**作業指示 1:**
男女平等参政権についての文書によると、かつて多くの国家で参政権はどのような人に限定されていましたか。
**作業指示 2:**
男女平等参政権についての文書を、最後の文の後から書き継いでください。

**文書本文:**
-*-*-
男女平等参政権|性別を問わぬ投票権の確立

男女平等参政権

男女平等参政権とは、国家や地方の政治において、男女が等しい条件で選挙権・被選挙権を持つ原則を指す概念である。かつて多くの国家では、参政権は一定の財産や納税額を満たす男性に限定され、女性や一部の男性は政治的意思決定から排除されていた。こうした制限が段階的に撤廃され、成人した男女が等しく投票し、政治家として立候補できる体制が確立されたとき、その状態を男女平等参政権と呼ぶのである。

男女平等参政権の概要

男女平等参政権は、近代民主主義国家の基本原理の一つであり、「一人一票」の原則と密接に結びついている。性別を理由として選挙権や被選挙権に差を設けないという考え方は、近代以降に発展した人権思想、自由・平等の理念から導かれたものである。形式的には選挙制度の規定によって保障されるが、その背後には社会におけるジェンダー観、教育機会、職業参加など多様な要素が絡み合っている。
-*-*-
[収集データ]
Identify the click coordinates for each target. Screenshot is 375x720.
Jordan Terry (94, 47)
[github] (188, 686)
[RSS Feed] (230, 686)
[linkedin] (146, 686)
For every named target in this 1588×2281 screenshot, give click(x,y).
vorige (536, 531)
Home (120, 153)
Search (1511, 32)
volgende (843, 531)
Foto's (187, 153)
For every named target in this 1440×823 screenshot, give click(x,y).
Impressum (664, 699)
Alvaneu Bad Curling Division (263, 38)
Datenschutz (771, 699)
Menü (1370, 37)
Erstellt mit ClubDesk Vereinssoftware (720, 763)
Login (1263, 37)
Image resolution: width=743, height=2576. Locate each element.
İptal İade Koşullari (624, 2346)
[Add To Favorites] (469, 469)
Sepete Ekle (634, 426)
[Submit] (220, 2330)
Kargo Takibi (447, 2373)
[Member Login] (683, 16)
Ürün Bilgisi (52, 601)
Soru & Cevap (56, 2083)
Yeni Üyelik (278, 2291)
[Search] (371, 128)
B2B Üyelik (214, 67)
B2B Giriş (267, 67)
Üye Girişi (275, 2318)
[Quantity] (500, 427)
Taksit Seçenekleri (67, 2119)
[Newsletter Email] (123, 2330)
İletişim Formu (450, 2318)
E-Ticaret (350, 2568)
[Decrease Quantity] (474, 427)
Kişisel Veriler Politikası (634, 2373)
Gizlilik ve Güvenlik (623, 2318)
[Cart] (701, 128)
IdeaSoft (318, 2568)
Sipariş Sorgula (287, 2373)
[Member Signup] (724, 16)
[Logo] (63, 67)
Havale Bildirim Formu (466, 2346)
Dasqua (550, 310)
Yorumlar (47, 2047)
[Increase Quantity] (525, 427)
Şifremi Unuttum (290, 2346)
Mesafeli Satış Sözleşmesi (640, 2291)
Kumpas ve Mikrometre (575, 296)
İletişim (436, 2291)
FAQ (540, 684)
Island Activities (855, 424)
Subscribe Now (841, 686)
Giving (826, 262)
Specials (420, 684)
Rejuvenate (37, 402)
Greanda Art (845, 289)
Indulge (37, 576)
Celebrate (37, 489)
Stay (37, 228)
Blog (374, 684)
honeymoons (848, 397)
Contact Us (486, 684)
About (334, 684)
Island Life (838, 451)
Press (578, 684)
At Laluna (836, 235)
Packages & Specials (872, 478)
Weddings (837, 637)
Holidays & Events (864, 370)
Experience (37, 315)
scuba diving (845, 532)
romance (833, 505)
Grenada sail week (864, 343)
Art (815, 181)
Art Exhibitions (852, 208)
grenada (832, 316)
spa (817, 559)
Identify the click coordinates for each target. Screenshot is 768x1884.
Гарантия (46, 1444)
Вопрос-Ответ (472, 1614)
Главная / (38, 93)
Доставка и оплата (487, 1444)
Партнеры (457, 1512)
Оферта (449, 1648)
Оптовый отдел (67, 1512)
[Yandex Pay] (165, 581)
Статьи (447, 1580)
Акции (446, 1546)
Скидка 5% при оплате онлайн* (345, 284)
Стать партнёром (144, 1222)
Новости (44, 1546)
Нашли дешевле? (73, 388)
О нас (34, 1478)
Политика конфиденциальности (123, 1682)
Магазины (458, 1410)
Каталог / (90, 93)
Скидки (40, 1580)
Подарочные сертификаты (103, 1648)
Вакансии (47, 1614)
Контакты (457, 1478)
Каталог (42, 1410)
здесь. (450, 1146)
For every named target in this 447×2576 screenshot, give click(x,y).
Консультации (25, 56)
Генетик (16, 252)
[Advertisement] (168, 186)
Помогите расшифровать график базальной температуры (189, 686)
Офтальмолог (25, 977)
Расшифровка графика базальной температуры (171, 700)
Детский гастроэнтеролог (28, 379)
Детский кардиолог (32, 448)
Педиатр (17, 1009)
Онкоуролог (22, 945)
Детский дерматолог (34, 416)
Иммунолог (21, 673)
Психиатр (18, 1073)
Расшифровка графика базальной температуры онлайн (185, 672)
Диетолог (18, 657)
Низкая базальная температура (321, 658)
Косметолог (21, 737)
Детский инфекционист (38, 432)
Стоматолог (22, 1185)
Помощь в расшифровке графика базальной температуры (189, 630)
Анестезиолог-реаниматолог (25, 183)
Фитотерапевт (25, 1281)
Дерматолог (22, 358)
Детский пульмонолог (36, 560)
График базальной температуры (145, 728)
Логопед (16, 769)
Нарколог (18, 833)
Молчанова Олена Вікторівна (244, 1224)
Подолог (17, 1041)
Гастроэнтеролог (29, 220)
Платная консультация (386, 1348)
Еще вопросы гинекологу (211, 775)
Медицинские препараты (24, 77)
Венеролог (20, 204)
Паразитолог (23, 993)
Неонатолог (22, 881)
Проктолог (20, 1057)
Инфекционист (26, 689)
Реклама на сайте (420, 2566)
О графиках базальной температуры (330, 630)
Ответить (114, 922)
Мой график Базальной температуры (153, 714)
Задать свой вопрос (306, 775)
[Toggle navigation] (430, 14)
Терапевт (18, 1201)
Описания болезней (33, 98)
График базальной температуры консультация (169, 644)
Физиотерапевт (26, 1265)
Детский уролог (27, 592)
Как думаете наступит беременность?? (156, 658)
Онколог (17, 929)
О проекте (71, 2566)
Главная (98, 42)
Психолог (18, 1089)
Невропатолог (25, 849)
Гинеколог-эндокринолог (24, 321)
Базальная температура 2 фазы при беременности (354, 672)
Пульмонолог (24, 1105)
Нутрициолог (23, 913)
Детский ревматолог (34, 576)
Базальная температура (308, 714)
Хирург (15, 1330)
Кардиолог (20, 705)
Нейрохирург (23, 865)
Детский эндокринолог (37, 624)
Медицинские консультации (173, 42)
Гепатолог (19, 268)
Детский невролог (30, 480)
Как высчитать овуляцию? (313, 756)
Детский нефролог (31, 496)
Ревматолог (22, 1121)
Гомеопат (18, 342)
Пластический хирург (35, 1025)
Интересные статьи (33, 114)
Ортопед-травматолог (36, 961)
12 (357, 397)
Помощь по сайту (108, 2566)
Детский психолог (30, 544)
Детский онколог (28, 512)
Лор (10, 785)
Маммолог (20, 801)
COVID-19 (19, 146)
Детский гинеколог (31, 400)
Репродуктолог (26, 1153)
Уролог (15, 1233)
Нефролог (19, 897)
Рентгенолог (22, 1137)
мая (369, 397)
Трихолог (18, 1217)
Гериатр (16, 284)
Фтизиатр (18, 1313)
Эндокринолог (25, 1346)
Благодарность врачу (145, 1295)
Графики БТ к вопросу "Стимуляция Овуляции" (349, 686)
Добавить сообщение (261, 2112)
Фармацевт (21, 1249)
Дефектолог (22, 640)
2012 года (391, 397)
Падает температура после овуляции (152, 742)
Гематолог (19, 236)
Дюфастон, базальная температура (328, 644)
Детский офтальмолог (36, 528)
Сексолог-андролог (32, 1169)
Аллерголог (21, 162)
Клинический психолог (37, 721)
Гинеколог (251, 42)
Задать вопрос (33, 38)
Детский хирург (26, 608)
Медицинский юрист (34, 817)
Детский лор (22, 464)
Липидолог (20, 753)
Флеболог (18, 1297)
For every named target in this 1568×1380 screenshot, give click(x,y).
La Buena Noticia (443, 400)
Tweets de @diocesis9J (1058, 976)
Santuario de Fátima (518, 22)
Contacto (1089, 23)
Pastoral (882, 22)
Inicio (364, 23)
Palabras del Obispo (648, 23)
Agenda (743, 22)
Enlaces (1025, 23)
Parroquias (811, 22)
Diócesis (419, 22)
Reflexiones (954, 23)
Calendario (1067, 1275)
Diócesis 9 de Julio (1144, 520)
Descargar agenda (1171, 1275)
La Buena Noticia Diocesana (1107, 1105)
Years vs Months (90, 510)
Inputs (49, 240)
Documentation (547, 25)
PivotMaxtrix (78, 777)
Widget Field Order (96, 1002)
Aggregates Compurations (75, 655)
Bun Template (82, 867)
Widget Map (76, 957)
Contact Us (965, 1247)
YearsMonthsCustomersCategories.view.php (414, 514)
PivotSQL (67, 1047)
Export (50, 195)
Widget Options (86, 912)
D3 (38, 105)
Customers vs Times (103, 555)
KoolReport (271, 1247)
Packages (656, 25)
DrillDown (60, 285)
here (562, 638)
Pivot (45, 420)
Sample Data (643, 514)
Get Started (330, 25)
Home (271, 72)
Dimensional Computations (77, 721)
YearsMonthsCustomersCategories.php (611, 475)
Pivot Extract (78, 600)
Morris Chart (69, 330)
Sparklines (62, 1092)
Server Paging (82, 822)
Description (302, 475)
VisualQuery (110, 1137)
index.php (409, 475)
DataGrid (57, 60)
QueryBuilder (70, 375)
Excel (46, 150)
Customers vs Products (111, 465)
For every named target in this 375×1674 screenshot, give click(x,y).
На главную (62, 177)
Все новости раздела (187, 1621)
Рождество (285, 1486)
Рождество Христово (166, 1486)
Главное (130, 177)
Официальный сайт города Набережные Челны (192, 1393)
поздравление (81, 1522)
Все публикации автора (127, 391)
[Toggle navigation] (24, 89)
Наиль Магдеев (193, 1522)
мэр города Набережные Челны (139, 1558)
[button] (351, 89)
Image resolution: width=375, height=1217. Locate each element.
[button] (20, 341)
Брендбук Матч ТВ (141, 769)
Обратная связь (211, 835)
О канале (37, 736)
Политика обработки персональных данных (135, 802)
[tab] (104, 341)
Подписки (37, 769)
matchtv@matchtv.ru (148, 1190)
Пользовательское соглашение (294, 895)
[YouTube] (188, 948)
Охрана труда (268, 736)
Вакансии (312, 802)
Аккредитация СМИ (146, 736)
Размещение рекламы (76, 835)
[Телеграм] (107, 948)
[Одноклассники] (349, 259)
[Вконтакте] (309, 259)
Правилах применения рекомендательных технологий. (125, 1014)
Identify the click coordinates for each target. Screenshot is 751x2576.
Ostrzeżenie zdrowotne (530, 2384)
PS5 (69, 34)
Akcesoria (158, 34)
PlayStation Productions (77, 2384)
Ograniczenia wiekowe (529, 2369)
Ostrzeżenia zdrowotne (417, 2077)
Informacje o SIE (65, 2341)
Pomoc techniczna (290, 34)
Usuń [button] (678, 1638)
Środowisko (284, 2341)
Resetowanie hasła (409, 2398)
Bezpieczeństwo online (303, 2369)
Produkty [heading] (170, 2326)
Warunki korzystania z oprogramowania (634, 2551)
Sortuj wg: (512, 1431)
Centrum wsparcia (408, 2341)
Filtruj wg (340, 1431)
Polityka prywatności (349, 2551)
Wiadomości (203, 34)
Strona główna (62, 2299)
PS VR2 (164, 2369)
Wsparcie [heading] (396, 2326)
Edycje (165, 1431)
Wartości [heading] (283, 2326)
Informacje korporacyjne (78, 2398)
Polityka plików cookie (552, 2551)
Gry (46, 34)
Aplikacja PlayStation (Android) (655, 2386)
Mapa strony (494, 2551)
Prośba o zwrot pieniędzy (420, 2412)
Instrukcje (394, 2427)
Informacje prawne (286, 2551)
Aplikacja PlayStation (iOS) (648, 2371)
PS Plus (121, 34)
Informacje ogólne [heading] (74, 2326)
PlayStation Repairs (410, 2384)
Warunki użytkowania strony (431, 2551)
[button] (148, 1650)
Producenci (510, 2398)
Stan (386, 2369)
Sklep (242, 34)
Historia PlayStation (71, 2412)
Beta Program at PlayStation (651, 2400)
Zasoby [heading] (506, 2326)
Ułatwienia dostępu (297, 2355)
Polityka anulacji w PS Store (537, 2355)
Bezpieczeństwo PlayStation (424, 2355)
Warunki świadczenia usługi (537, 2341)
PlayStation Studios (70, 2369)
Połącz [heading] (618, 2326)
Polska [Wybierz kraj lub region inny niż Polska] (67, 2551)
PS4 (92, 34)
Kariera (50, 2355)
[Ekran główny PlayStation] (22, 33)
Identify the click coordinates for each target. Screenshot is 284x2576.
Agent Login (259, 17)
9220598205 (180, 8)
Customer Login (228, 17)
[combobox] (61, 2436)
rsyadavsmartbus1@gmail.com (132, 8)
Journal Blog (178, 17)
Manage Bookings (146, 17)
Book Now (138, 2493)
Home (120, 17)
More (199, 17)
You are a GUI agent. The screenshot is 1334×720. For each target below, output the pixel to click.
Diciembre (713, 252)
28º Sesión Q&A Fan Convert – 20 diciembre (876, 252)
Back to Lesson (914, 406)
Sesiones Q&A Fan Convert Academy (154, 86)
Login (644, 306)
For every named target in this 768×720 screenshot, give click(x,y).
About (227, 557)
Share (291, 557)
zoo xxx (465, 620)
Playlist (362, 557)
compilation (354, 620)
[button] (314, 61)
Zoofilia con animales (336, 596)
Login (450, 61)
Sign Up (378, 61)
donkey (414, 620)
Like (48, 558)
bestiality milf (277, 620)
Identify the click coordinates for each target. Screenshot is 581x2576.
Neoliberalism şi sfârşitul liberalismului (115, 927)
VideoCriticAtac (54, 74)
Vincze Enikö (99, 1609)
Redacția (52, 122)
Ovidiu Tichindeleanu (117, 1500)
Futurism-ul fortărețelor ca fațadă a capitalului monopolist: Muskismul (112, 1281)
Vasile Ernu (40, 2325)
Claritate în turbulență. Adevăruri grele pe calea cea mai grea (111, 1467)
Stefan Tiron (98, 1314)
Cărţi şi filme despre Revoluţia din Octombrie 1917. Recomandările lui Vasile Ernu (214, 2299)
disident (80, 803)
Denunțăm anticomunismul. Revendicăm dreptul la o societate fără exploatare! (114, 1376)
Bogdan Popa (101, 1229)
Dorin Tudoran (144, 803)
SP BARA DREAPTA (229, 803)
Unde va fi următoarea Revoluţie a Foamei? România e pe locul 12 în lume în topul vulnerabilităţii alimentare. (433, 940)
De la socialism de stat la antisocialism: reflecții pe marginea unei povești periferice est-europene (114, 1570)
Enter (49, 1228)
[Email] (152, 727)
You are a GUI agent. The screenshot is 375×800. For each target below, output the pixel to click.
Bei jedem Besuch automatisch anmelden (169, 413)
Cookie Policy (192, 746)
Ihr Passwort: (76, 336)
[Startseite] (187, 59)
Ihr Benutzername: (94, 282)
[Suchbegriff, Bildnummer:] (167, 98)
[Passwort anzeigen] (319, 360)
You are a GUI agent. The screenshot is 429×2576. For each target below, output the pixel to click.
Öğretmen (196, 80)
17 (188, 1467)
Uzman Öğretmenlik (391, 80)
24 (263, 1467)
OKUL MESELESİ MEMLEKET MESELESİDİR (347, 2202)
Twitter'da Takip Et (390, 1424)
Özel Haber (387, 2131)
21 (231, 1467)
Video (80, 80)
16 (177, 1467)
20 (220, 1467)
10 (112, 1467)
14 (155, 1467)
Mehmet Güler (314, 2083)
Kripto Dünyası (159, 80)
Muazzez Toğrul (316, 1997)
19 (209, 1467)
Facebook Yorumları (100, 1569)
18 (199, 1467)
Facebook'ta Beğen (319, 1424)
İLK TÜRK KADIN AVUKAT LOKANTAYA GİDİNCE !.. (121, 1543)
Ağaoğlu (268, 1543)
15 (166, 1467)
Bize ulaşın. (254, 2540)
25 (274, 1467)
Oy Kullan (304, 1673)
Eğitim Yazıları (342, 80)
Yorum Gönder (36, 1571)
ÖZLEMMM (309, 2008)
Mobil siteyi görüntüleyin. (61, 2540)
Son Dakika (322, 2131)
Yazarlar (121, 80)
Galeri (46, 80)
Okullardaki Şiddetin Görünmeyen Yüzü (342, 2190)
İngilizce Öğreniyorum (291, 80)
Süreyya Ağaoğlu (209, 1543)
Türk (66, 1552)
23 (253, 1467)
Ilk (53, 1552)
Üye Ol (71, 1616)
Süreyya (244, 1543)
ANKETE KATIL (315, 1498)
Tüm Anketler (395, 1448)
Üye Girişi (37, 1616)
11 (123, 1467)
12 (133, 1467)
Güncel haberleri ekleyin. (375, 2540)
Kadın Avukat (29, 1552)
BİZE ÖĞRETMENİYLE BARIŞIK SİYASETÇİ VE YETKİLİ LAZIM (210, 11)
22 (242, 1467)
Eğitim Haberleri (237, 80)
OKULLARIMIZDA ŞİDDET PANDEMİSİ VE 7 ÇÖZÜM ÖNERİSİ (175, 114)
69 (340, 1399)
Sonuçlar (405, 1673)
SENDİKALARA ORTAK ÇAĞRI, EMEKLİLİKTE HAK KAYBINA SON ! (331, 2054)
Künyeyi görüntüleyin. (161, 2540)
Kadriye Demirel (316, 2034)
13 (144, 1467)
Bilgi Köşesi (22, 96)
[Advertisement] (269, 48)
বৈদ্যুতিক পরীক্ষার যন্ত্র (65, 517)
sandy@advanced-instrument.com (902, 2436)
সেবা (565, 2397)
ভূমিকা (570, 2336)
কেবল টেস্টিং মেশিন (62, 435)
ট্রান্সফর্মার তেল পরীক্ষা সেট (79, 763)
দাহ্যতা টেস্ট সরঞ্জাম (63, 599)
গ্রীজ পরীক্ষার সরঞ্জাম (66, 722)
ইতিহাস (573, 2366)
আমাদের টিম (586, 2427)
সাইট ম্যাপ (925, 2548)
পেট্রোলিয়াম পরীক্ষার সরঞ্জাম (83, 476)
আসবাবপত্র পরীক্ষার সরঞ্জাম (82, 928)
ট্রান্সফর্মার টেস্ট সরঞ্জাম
-*-*-
**作業結果 1:**
一定の財産や納税額を満たす男性に限定されていました。

**作業結果 2:**
歴史的背景

男性参政権の拡大から普遍的参政権へ

近代の最初期における参政権は、一部の特権身分や高額納税者に限られており、同じ男性のなかでも大きな格差が存在した。産業革命の進展や市民階級の成長にともない、納税額や身分による制限を撤廃し、成年男性一般に選挙権を与える「普通選挙」が求められるようになる。まず男性間の平等が実現し、その後に女性を含めた普遍的な参政権へと議論が進んでいったのである。この過程で、民主主義の成熟や議会政治の発展とともに、個人の自由や平等を重視する思想が広まった。

女性参政権運動と男女平等化

男性の普通選挙が実現しても、長らく女性は政治的意思決定から排除されたままであった。これに対して各国で女性参政権運動が展開し、デモや請願、出版活動を通じて不平等の解消を訴えた。人権思想やフェミニズムの広がりとともに、女性にも選挙権・被選挙権を認める国が徐々に増え、最終的に男女ともに同じ年齢・同じ条件で参政できる体制が各国で整えられていく。この思想的背景には、個人の自律や自由を重視する哲学や近代思想があり、その一部はニーチェサルトルといった思想家の議論とも接点を持ちながら展開したと理解されることがある。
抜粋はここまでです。